1) A break in the cable between segments or on the supply / return wires will result in the whole LED string not working.

2) A break in the cable within a segment, will result one or more LEDs in that segment not working. The remaining LEDs will carry more current whcih could lead to them buring out and cascade failure of that segment.

3) A short accross one led caused by either LED failure or something like corrosion between LED leads will cause all LEDs in that segment to not work. The remaining segments will see a higher current whcih could cause cascade failure.

4) A open circuit LED will just cause that LED to not work. The remaining LEDs in that segment with the same polarity will see a higher current. possible cascade failure if LEDs are driven hard or there are multiple type 4 failures.

5) The LED "works" but is damaged either due to being overdriven or more likely poor LED quality. This LED can have a high turn on voltage or reverse leakage issues.

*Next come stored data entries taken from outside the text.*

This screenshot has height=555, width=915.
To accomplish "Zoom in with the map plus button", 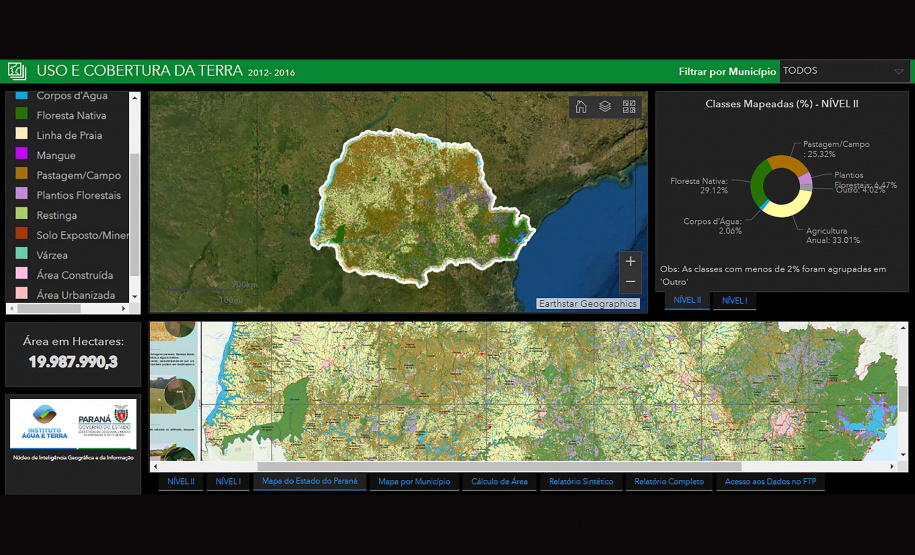I will pos(630,262).
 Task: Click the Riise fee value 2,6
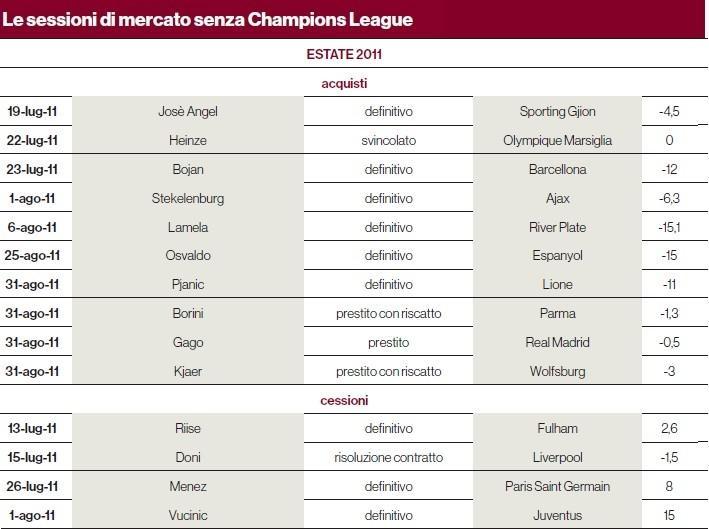click(x=669, y=428)
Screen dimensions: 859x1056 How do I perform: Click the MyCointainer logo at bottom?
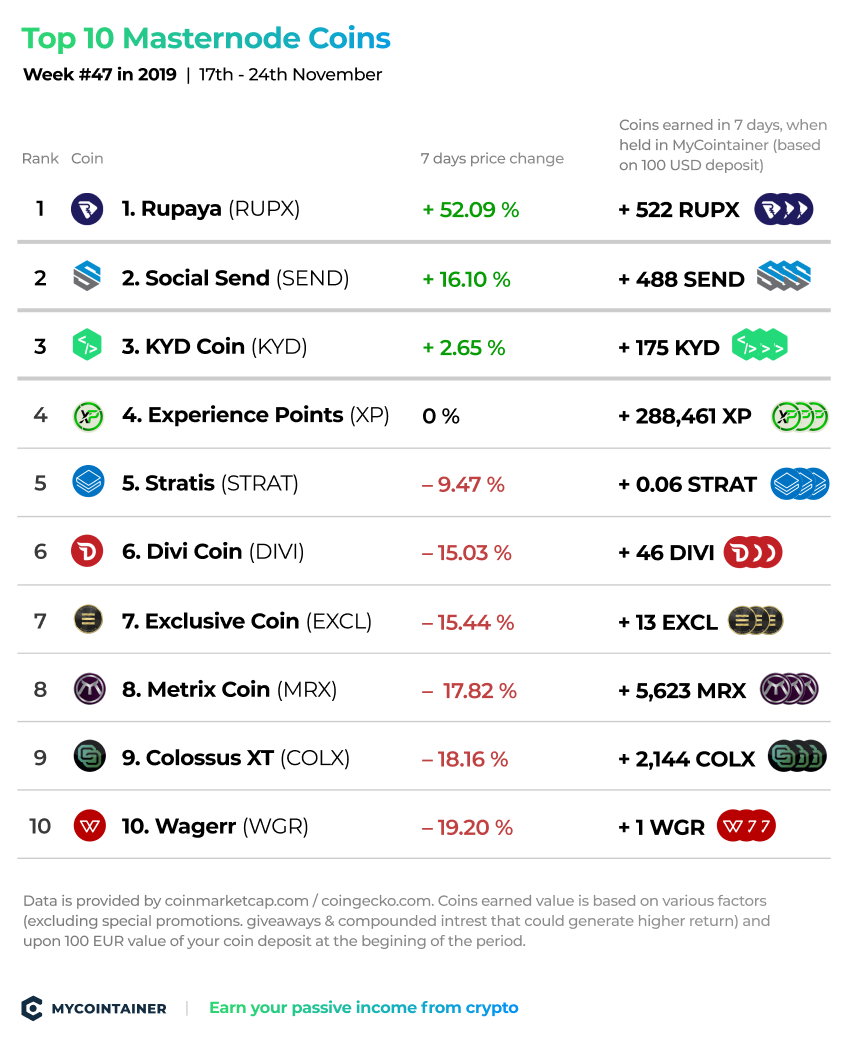94,1008
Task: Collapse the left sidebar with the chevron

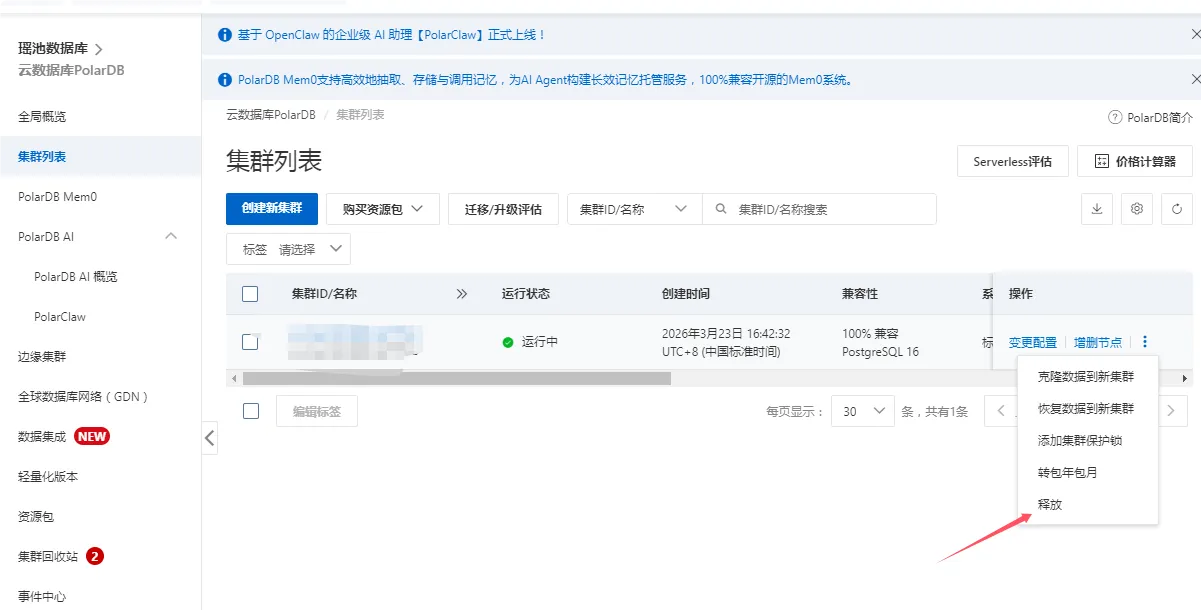Action: click(x=210, y=437)
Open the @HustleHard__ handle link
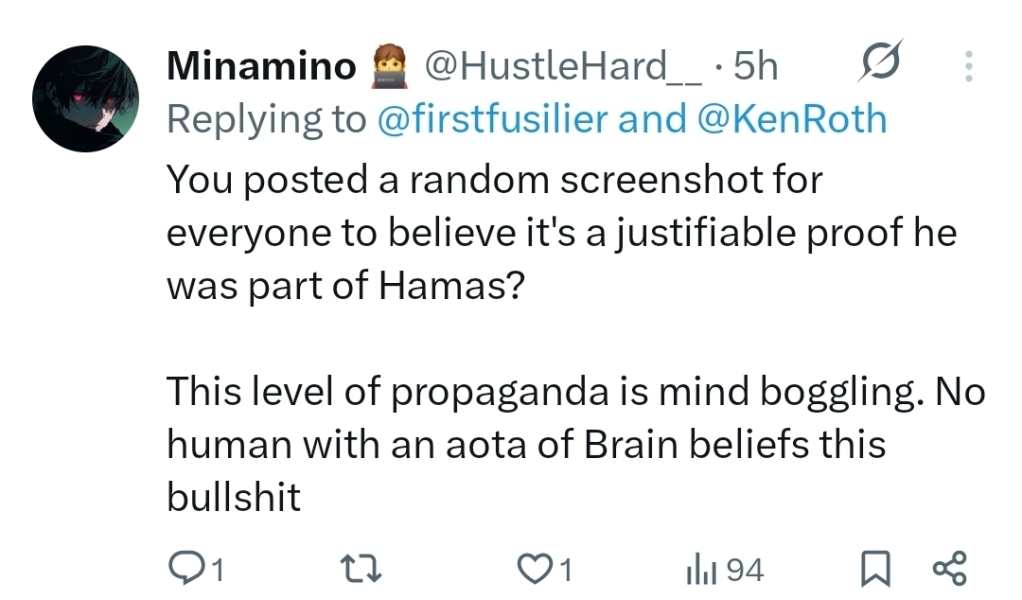This screenshot has width=1022, height=600. coord(566,67)
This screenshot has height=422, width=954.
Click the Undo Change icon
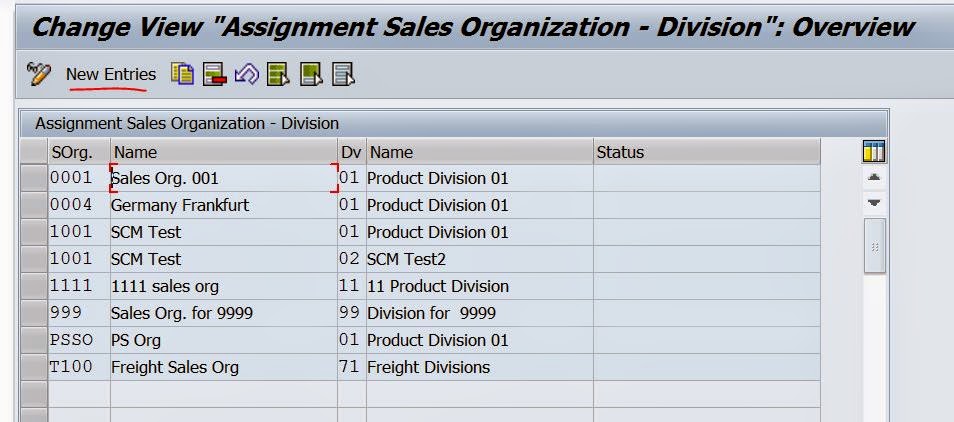tap(246, 74)
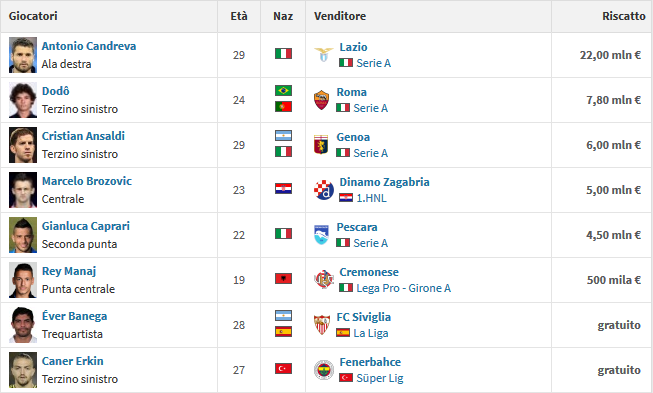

The other segments will light normally but the segment with this LED will have dim LEDs in the remaining part of the segment.

At this point my curiocity got the better of me and I decided to reverse engineer the controller. Here are some photos of the controller and the PCB inside it. I removed the EEPROM (IC2) as I wanted to read what was in it. This was not as exciting as I hoped for, it turns out the microcontroller stores the last used pattern in memory location 0. The rest of the EEPROM is not used. The manufacturer clearly got a deal on the Atmel 2Kbit part as they don't need that capacity.

Generic no name 14 pin microcontroller, Atmel 2Kbit I2C EEPROM, and a bunch of passives and some transistors.

The pushbuttons are the conductive rubber type that make contact to some traces on the PCB. One of the buttons has the green LED to...

Read more »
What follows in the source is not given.